Rozenblit, primeiro exemplo regional



18 Janeiro 2019

por Fernando Rosa

Em 1972, o grupo Os Mocambos, de Macapá, capital do Amapá, gravou o primeiro registro conhecido de “marabaixo”, um ritmo do estado, na Rozenblit, em Recife. Um pouco depois, o primeiro e o segundo disco do paraense Mestre Cupijó e seu Rítmo, também foram lançados pela Rozenblit, editados por seu selo Escorpião. Fundada em 11 de junho de 1954 por José Rozenblit e seus irmãos, a Rozenblit foi a gravadora mais moderna do país em sua época, com destaque para o selo Mocambo.

Além de fortalecer a cultura regional, a Rozenblit lançou vários discos de artistas latinos que circularam, além de Pernambuco e do Nordeste, no mercado do Norte - como Luis Kalaff, intérprete de merengue da República Dominicana. Ainda nos anos cinquenta, em formato 78rpm, a Rozenblit lançou o cantor de boleros Leo Marini, argentino de Mendoza. Uma das edições trazia Marini, acompanhado da orquestra cubana Sonora Matancera, cantando “Baion de dos”, ou seja, “Baião de Dois”, original de Luis Gonzaga e Humberto Teixeira.
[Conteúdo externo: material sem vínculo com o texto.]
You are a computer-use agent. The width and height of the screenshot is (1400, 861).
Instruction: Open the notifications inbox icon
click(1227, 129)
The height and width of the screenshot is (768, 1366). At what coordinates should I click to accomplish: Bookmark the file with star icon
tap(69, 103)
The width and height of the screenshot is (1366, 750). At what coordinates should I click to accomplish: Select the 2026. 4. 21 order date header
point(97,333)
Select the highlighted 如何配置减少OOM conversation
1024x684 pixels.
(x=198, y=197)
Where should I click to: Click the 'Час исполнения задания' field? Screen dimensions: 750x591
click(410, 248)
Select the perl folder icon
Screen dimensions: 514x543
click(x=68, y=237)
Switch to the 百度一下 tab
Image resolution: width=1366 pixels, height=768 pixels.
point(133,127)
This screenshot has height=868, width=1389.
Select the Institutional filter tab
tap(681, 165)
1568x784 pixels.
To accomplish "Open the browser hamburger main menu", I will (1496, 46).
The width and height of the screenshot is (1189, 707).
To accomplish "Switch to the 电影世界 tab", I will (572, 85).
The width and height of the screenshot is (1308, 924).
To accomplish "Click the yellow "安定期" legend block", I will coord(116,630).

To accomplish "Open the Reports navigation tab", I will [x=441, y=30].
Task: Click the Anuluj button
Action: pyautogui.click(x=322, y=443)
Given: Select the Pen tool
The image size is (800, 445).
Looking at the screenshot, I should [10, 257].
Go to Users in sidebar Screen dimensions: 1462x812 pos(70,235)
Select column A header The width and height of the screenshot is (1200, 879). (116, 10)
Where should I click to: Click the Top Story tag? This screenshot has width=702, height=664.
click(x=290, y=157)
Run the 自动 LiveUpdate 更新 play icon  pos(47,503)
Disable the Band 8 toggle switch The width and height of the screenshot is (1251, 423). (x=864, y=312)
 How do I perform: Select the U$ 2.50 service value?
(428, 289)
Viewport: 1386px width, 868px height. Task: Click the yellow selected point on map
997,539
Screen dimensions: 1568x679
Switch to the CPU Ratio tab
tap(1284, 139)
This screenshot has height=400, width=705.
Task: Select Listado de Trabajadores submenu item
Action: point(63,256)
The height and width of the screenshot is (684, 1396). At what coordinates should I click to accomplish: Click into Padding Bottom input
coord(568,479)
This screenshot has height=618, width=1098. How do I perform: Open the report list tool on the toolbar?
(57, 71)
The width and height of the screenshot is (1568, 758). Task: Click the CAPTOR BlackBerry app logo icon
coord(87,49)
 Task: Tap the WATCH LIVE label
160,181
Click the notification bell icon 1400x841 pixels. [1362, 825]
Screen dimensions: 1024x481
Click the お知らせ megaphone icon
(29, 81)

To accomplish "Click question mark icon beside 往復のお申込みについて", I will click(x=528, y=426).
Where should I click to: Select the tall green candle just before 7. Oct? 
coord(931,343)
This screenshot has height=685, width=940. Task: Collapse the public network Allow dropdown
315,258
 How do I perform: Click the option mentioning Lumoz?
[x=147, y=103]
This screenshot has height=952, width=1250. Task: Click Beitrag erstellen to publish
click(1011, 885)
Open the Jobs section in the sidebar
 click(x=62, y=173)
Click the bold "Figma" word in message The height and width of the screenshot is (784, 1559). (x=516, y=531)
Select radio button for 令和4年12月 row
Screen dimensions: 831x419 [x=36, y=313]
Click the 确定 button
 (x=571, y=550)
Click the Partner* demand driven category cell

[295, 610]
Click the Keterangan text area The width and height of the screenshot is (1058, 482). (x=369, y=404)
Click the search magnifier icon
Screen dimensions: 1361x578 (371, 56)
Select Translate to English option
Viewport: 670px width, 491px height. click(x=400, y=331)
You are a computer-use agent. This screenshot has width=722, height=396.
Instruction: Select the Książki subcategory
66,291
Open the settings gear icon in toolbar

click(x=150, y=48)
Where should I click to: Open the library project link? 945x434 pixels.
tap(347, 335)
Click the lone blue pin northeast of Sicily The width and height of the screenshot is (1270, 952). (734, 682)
Entre os artistas latinos que se tornaram conhecidos no Norte do país pelo selo Rozenblit – e outras gravadoras - podem ser citados, o cubano Bienvenido Granda e os colombianos Los Corraleros de Majagual. Um disco em particular lançado com “exclusividade” pelo selo Mocambo destacou-se pelo papel de difusor do merengue em Belém. Foi “Vamos dançar merengue”, com Petiton Guzman y Sus Merengueros, Chiquitin Garcia & Tony Merete. Confirmando a forte influência do merengue na música do Norte, nos anos oitenta a gravadora CID lançou o disco “Lambada Espetacular” só com temas de Kalaff.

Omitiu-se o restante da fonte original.